_Task material_.

┄┄┄┄┄┄┄┄┄┄┄┄┄┄┄┄┄┄┄┄

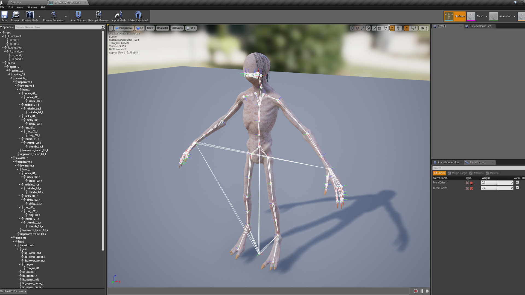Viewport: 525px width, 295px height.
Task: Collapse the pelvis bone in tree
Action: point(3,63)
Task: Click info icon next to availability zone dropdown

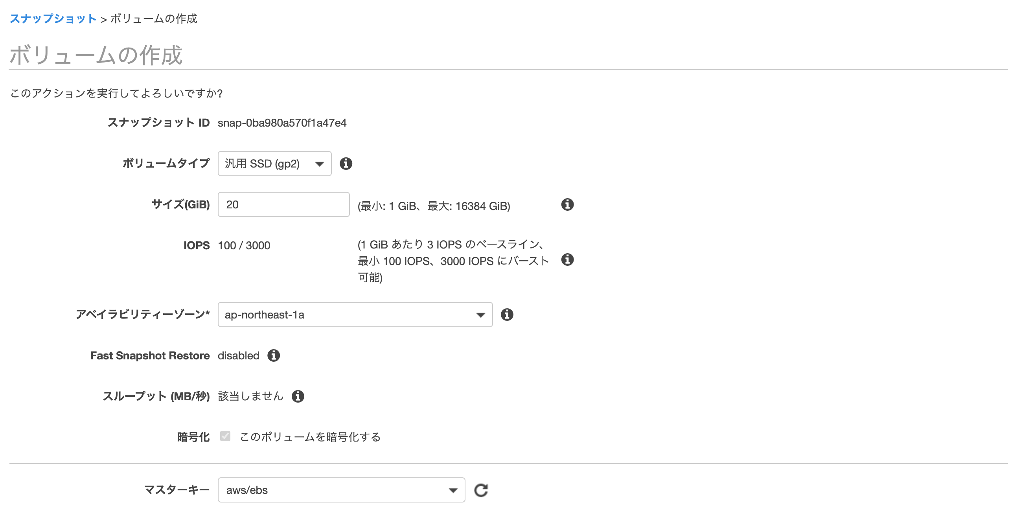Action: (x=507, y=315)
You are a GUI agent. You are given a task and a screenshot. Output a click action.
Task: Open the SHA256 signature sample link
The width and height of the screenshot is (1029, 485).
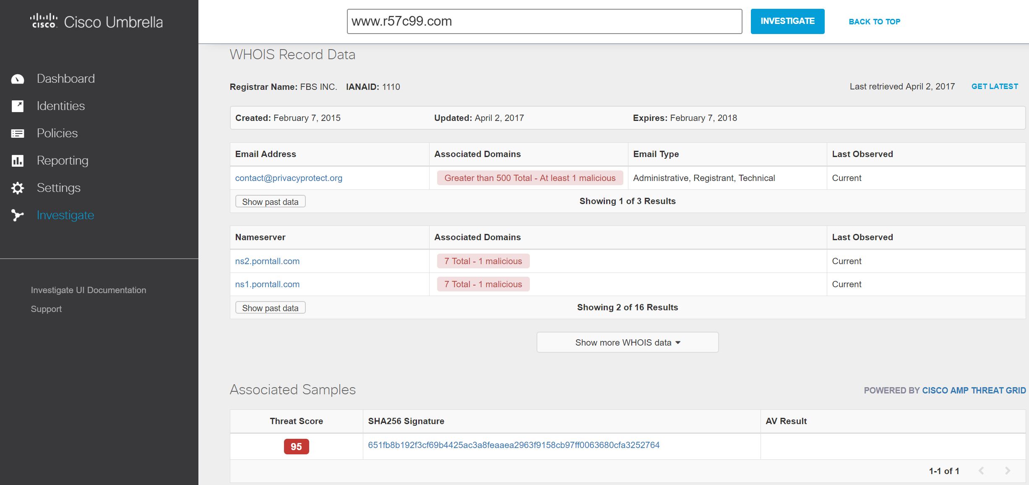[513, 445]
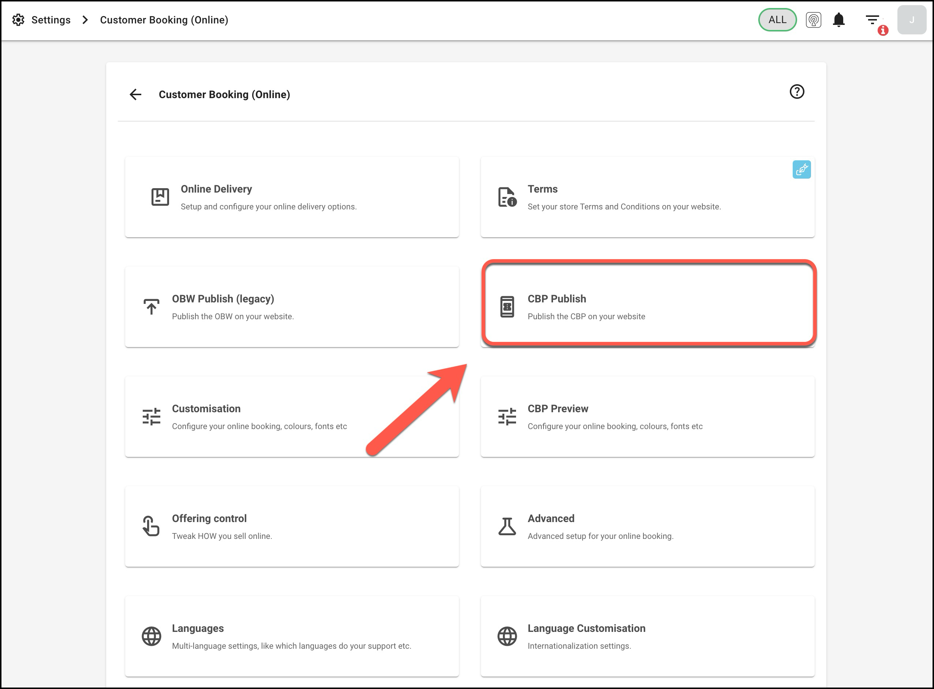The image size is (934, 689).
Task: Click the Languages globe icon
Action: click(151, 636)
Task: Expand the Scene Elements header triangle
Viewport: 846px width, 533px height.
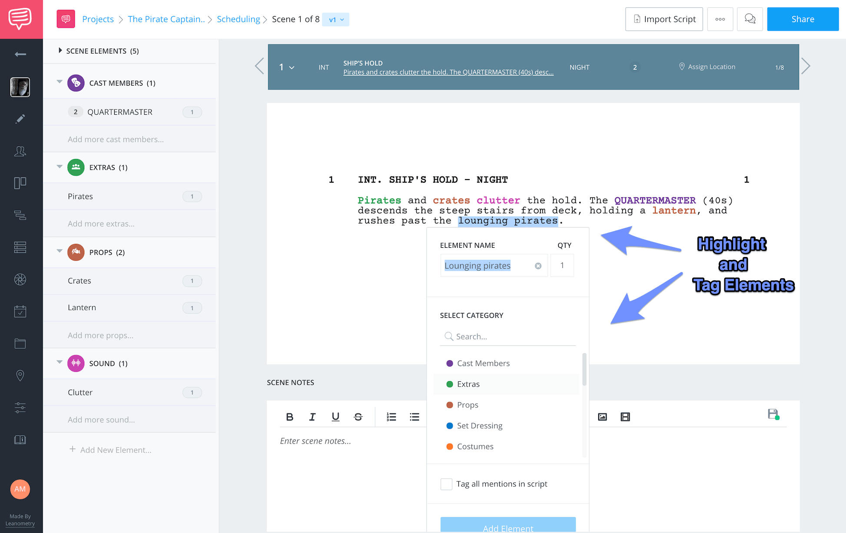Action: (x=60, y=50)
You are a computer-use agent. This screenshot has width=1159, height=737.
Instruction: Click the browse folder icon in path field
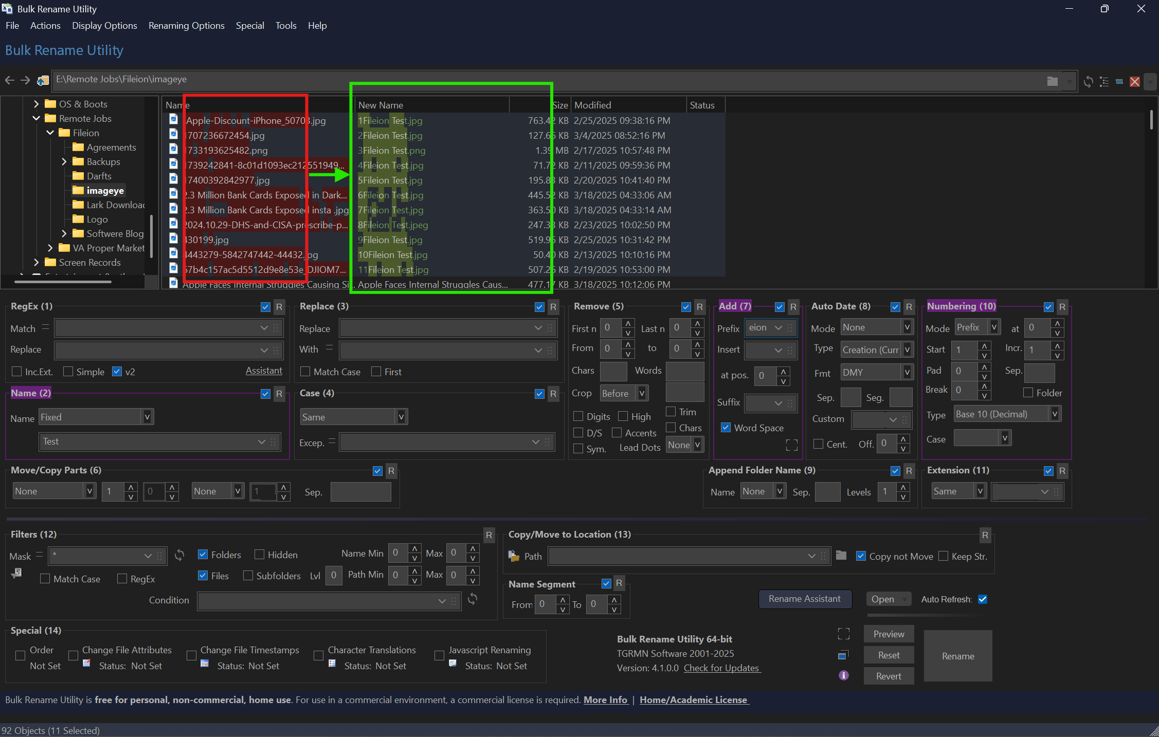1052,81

┄┄┄┄┄┄┄┄┄┄┄┄┄┄┄┄┄┄┄┄

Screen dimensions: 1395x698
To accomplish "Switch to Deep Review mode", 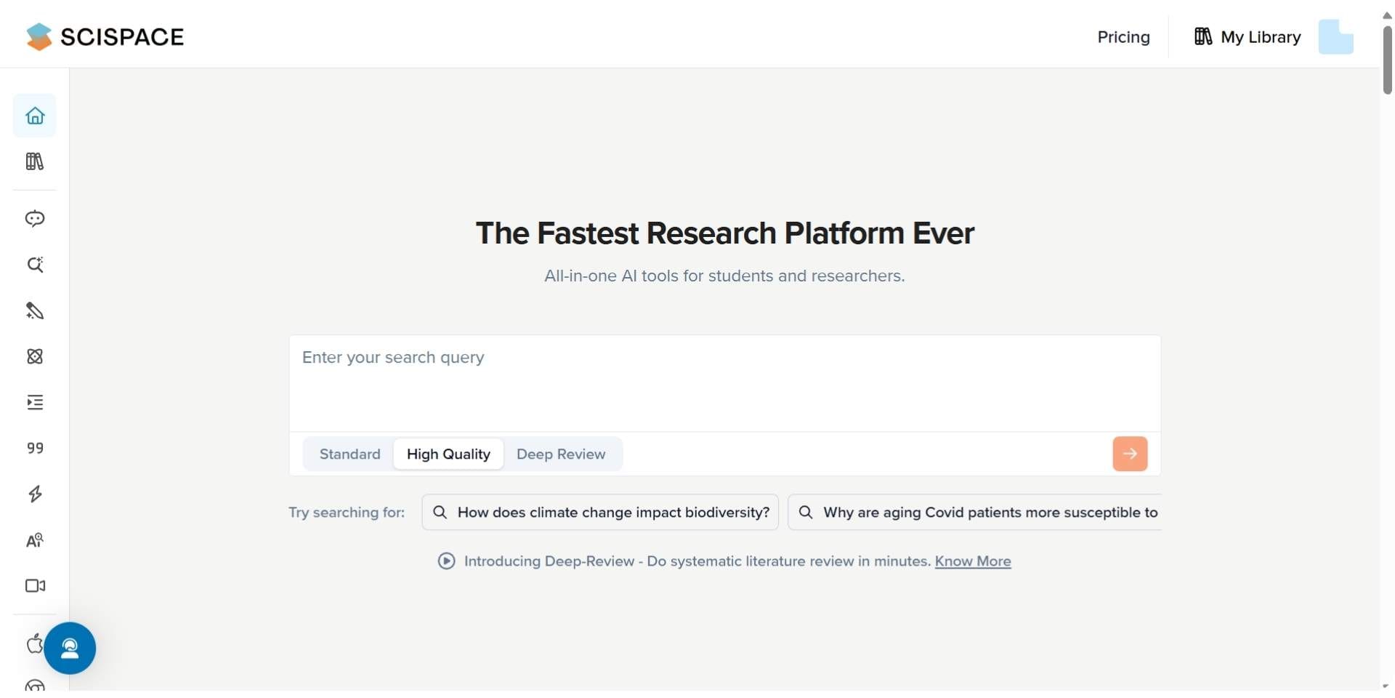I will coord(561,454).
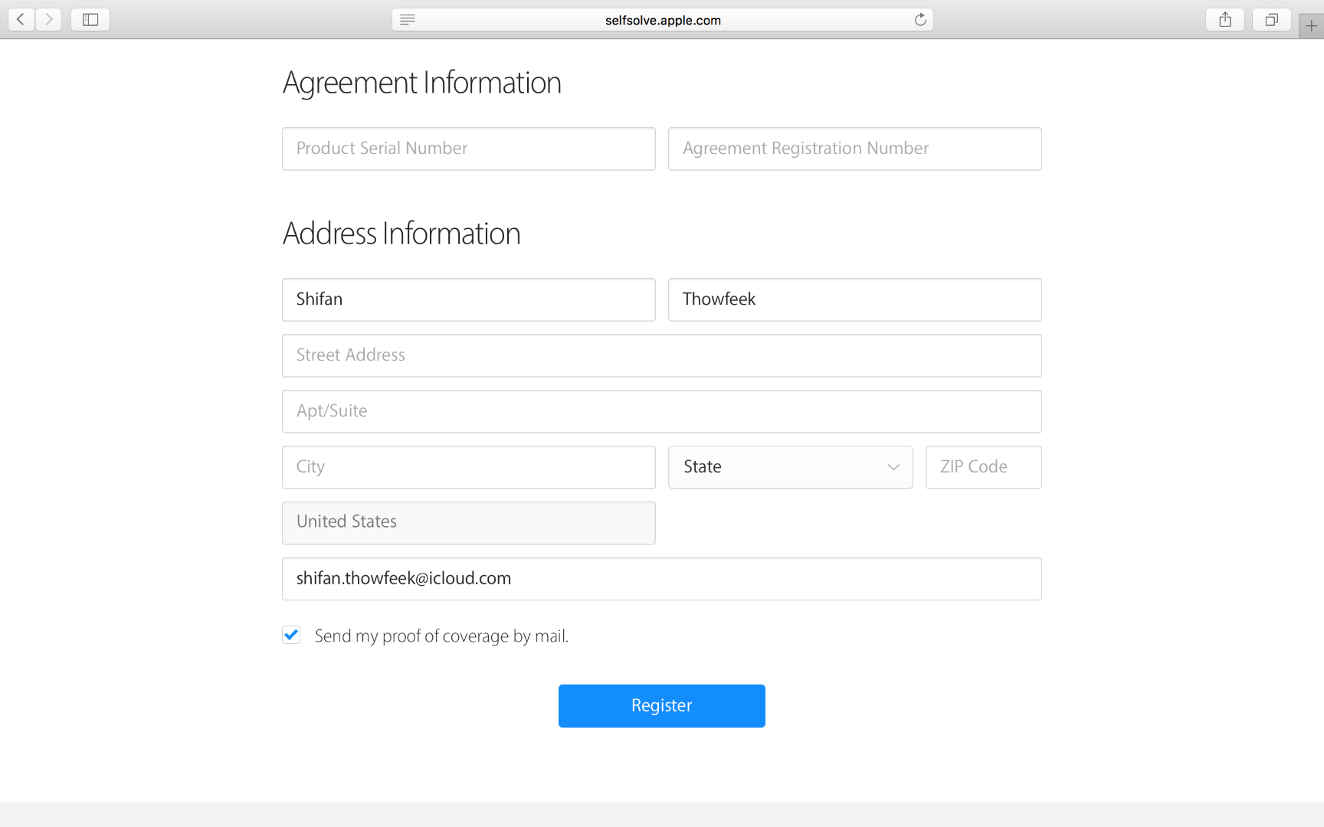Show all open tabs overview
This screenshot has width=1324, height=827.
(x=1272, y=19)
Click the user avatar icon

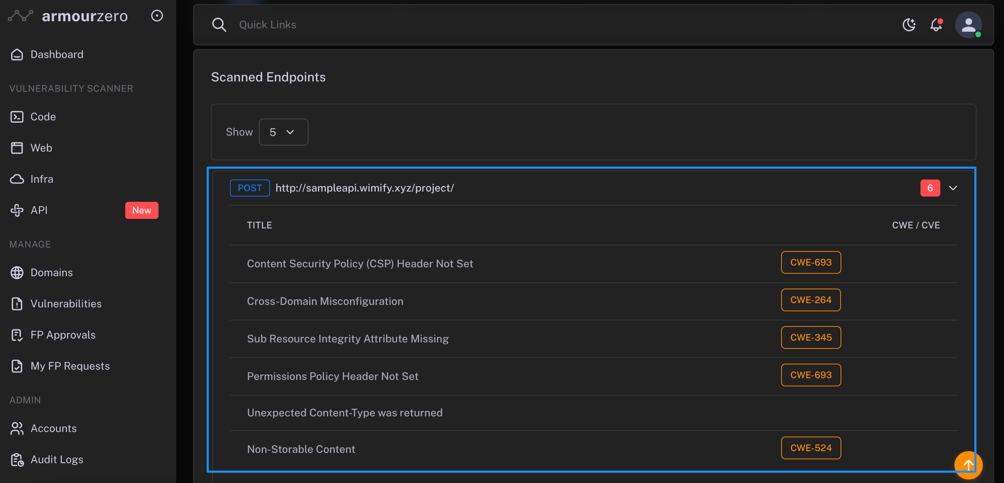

┄┄┄┄┄┄┄┄┄┄┄┄┄┄┄┄┄┄┄┄

_Exercise requirements_. Copy only what runs above from the line containing "Task: Open the SHA256 signature sample link" through the line containing "Task: Expand the", exactly. Leave out the pictures.

_Solved problem_.
Task: Open the SHA256 signature sample link
The width and height of the screenshot is (1029, 485).
[513, 445]
The image size is (934, 689).
Task: Click the Languages globe icon
Action: click(151, 636)
Task: Expand the Scene Elements header triangle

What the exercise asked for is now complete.